{ 15 décembre 2005 }
cusco y el valle sagrado
after arriving in cusco, we took a taxi to plaza de armas, the centre of town. taxis in perú are usually really cheap. in cusco you can go just about anywhere for s/. 2–3. [their monetary unit is the nuevo sol [s/.], 1 of which is about 30¢.] as we were wandering around, a child tried to sell us fingers puppets, and i really couldn’t resist when i saw this 1:
we ended up finding a travel agent, and he secured us a taxi to take us around the sacred valley for 8 hours for only s/. 150. in order to visit the various inca ruins in the sacred valley, you have to purchase a boleto turístico del cusco, a tourist ticket that gives you access to the different sites. the ticket costs s/. 70 [s/. 35 for students], and it is valid for 10 days.
our 1st stop was saqsaywaman, old walls near cusco. here i started to wake up some more as we walked around in the sunshine. we could see cusco below us as we walked around the walls.
we could also see writing on 1 of the hills in the distance. it turns out that writing on hills is fairly common in perú. sometimes we saw the city name written on the hills, sometimes we saw stuff that i couldn’t quite make out.
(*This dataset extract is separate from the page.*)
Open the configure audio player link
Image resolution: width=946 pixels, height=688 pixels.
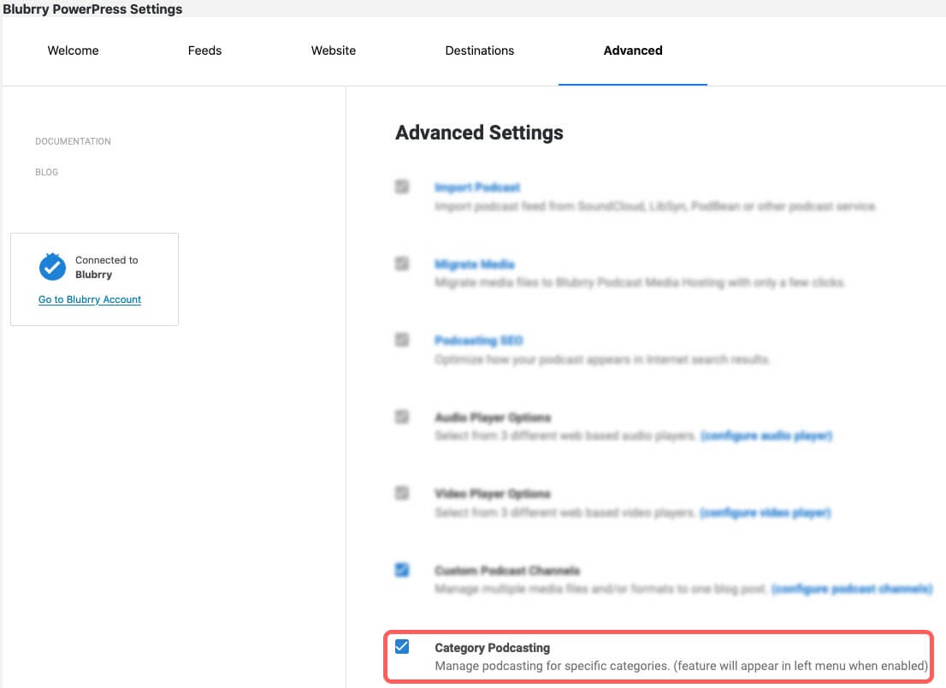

from above cusco, i also saw some llamas on a field below. i didn’t count this as achieving my goal though because i wanted to see some llamas up close.
there were children dressed in traditional outfits at saqsaywaman. we saw this at other sites as well, and i think the parents purposely dress their kids up so that tourists will take their picture and pay the kids. as if these kids weren’t already cute enough, they even had a puppy. so i paid them a couples soles [standard tip, according to ilario] and photographed them.
next we went to q’enqo, which in all honesty wasn’t that exciting. we climbed around on the rocks and looked for where the puma, llama and condor were carved, but never found them. after that we went to pukapukara, a fortress that is kind of blended in with the other stone ruins in my mind.
for something a wee bit different, we went to tambomachay, where there are aqueducts and a bath with water still running through them.
at all of the archeological sites, there had been people selling handmade goods, but at tambomachay there was definitely the largest and most elaborate set-up we had seen thus far.
our final stop in the sacred valley was pisaq, an impressive and large expanse of ruins. when we 1st arrived, a woman asked if we wanted a tour guide. we refused at other locations, but we felt it would beneficial at pisaq. the woman only spoke spanish, so ilario and jimmy had to translate for me.
the buildings at pisaq were built on a rather steep mountain with very little foliage, and i am afraid of heights. while walking on some of the paths, if you moved 6 inches to 1 way or another, you could very well slip and fall down the mountain. needless to say, i was rather scared at certain points.
after calming down after trekking along the harrowing heights, jimmy suggested that we check out the craft market in the town below. everything was so colourful and fun to look at. i was especially excited because i saw and bought a hat with llamas on it.
i then fell asleep in the car, and i woke up when we stopped in urubama for a late lunch. then we continued on to ollantaytambo. unfortunately we arrived there right after the gates to the ruins had closed. we had time to kill before our train to machu picchu, so we wandered around the town. there were lots of tiny shops, some of which didn’t even have signs. down 1 street we came across a street party complete with women cooking up food and live music.
when we returned to cusco the next day, we did a bit more exploring in the city. we went to the pre-columbian art museum, which has pieces dating from 1250 bce to 1532 ce. the collection is housed in a building that used to be an inca ceremonial court, and now there is a restaurant in a glass box located in the courtyard.
museo de arte precolombino
plaza de las nazarenas 231
cusco, perú
084.233210
open daily, 9am–10pm
we also saw the famed 12-sided rock. when we were looking at it, a kid ran up to us, pointing at the corners and counting. i think he was hoping we would pay him for being able to count.